Forget moving to Canada or what Brexit will do to your passport. Seventeen months from now, everyone will be a European, at least as far as data protection is concerned. If you ship, sell or in any way try to convince a European to buy your products or services, then the General Data Protection Regulation (GDPR) needs to be at the top of your compliance agenda.
The Irish Data Protection Commissioner, who regulates the European operations of companies like Amazon and Microsoft, has said, “it is essential that all organizations immediately start preparing for the implementation of GDPR.” The risks of doing nothing are severe; a fine of up to €20m, or 4 percent of annual turnover, whichever is greater.
The rules are clear. Any company based in the EU, or any company marketing products or services to EU citizens – for example, by hosting websites in European languages or offering prices in Euros, will need to comply.
Forget protectionist fantasies of keeping jobs at home, GDPR itself is a job creator. Up to 75,000 data protection officers may be needed to ensure compliance with the new law, a massive jump in the estimated 28,000 new DPOs forecast earlier this year. The U.S. alone will have to hire 10,000, and even smaller countries like Switzerland will need to employ more than 3,500 DPOs.
Regardless of whether the U.K. leaves the EU or the single market, GDPR will apply in Britain.
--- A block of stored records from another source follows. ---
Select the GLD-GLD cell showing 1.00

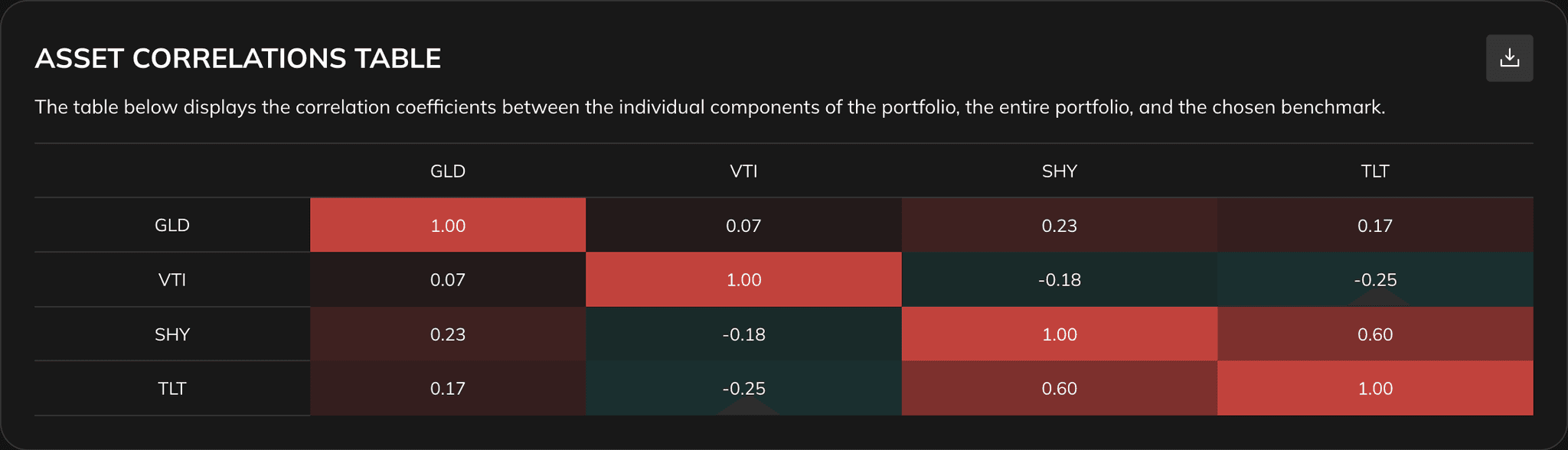(447, 225)
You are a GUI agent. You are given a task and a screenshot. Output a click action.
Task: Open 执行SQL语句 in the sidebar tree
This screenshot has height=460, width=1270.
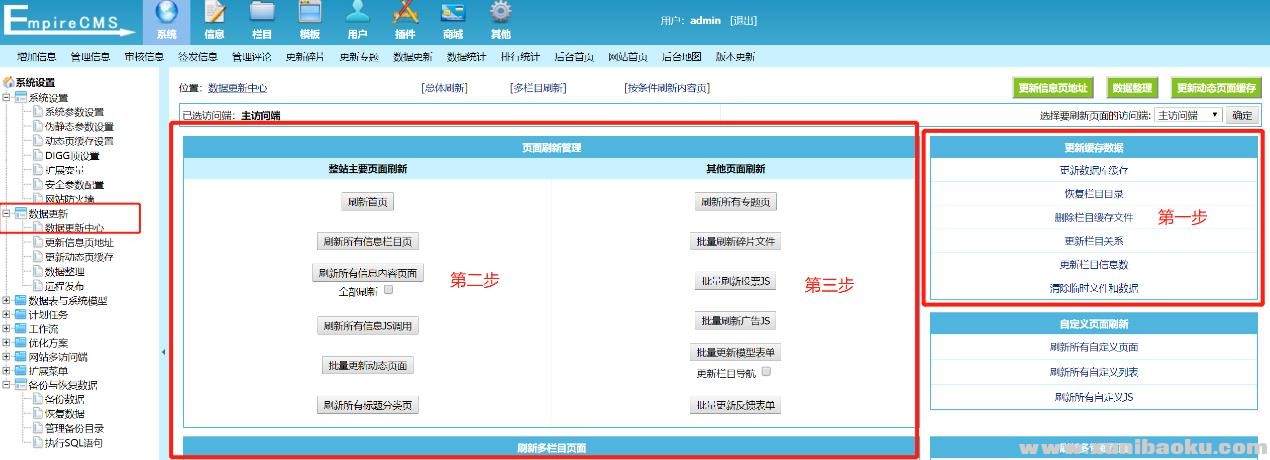(x=73, y=442)
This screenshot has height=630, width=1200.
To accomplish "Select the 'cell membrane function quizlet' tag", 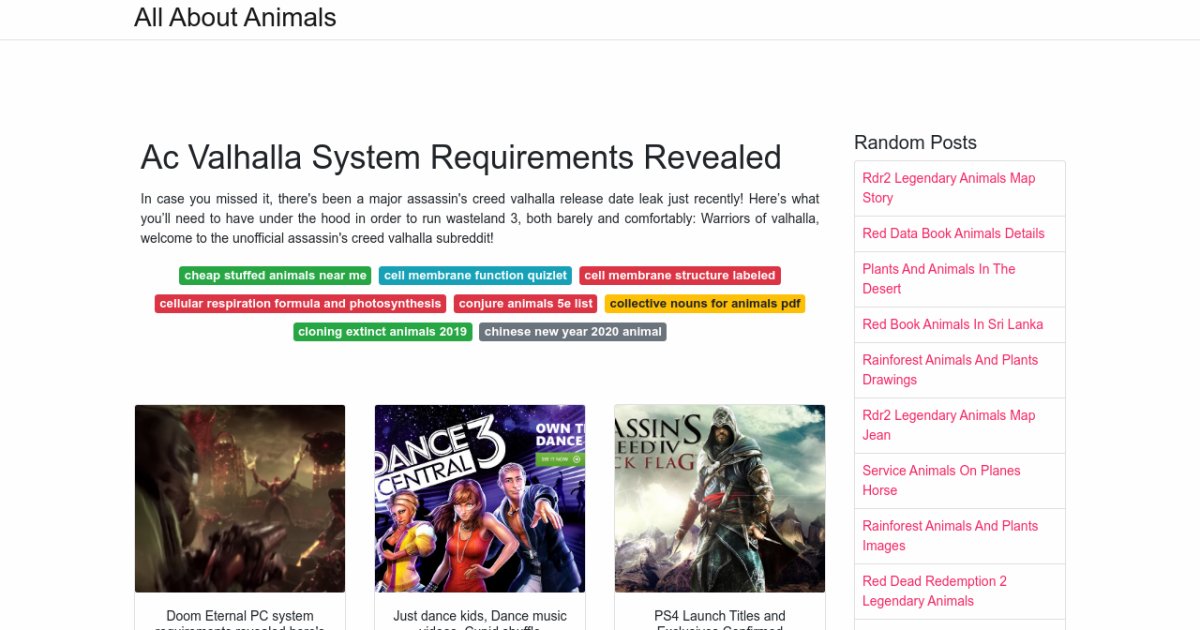I will (x=475, y=276).
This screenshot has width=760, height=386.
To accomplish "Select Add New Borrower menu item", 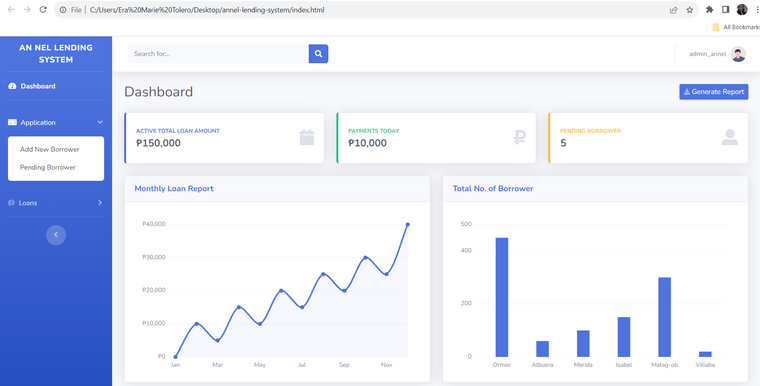I will pyautogui.click(x=49, y=149).
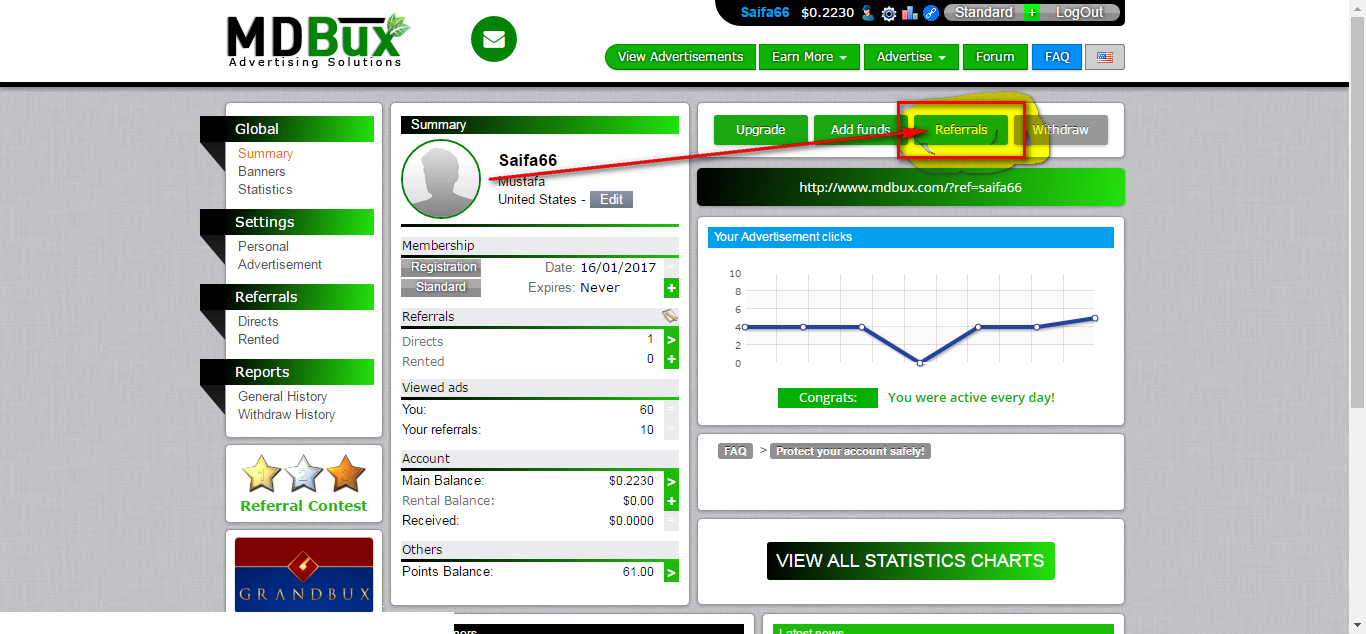This screenshot has width=1366, height=634.
Task: Click the referral URL link bar
Action: coord(910,187)
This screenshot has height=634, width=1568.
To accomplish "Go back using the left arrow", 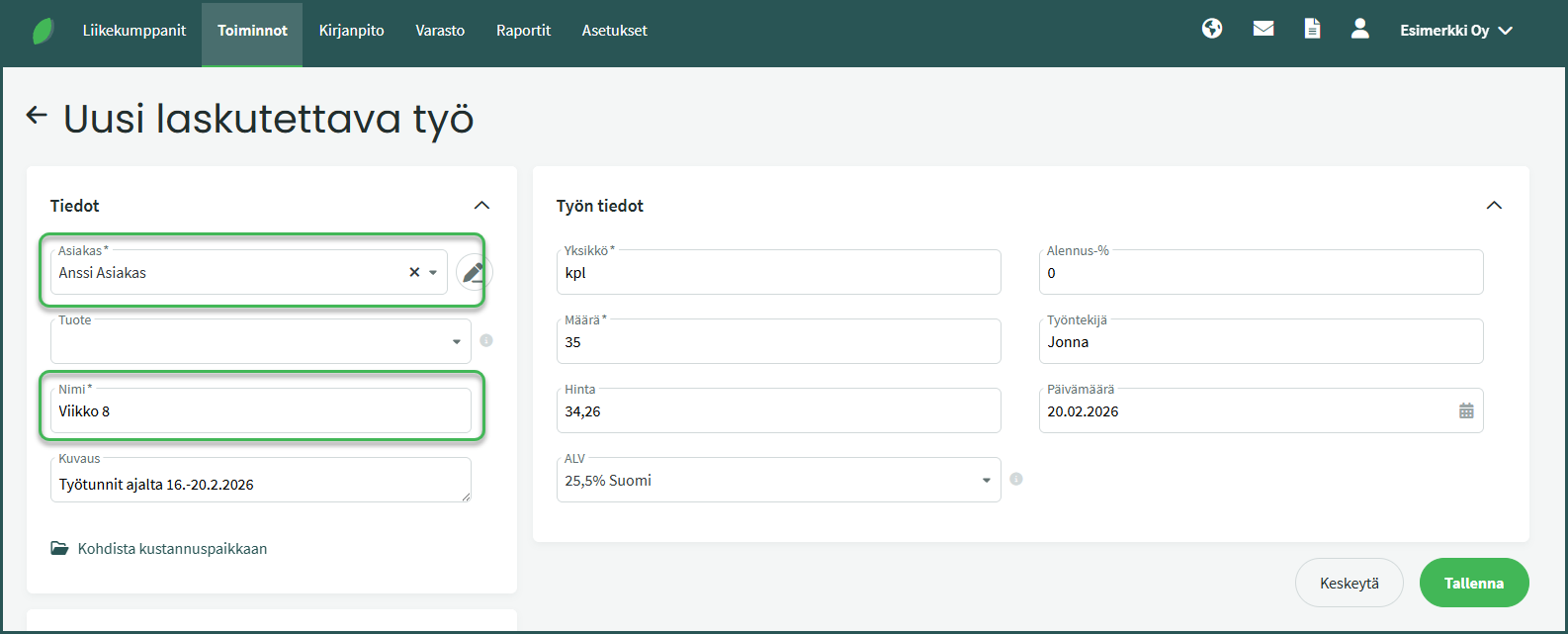I will pyautogui.click(x=37, y=116).
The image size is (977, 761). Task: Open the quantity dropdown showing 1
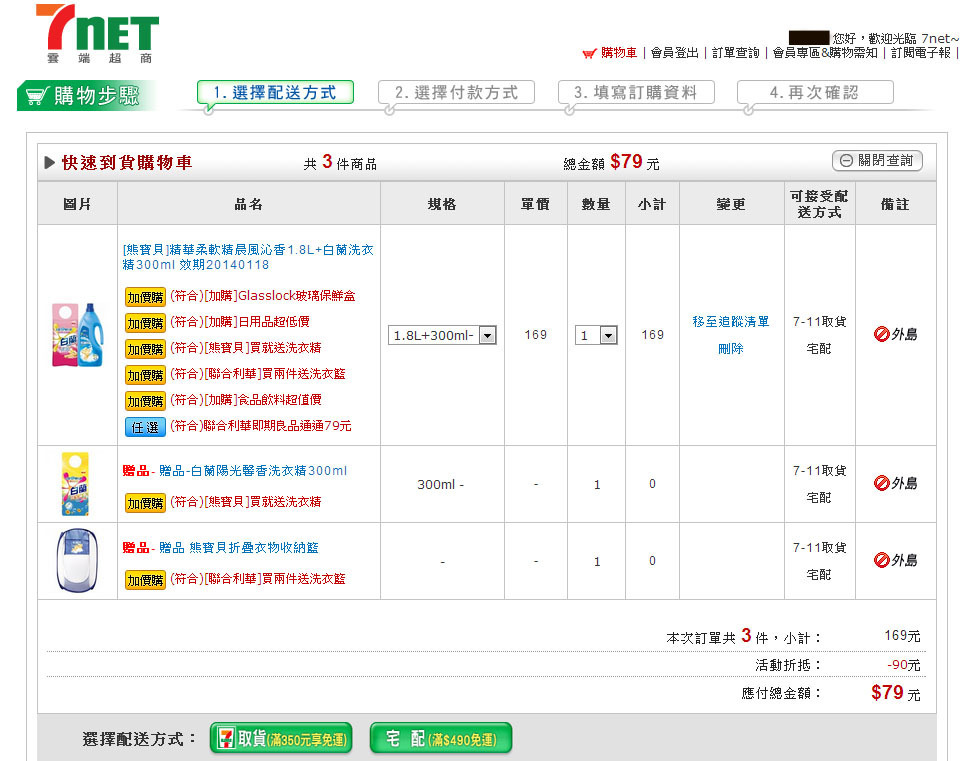tap(596, 336)
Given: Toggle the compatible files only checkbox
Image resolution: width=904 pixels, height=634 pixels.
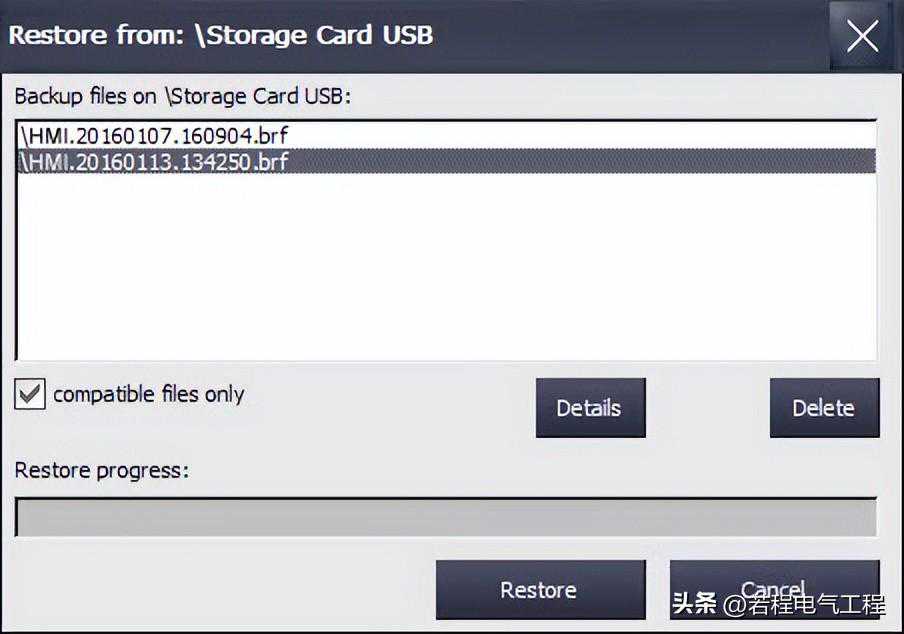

A bigger issue that will define the data relationship between the U.K. and Europe is if British law will offer enough ‘equivalency’ to EU data protection laws to stop the act of sending a file in or out of the U.K., a potential breach of EU law once the U.K. is out and systems start to diverge.
Some companies have already started moving their data centers outside of the U.K. in response to fears that Brexit will create a British black hole within European privacy law. Email encryption provider Echoworx has moved its operations to Dublin in order to create jurisdictional security no matter what kind of Brexit will occur.
Moving operations abroad may be a drastic step, but whether or not a business decides it needs to make a new hire or fold GDPR responsibilities into existing compliance structures matters less compared with ensuring staff are trained on what the changes will mean to how they do their jobs.
Something as simple as conducting a basic criminal background check of a new employee will be banned unless there is a specific legal justification for doing so.
Every person approached for marketing purposes will have to have given explicit consent for being contacted in that way and can withdraw their consent at any time.
Even the forgotten bits of data collected from passing mobile devices trying to connect to the company WiFi might be classed as personal data if further action to anonymize it is not taken.
The question that companies need to consider is not if their Data Protection Officers are up to speed, but is every other part of the business, in particular the HR, marketing and IT departments, ready to become European?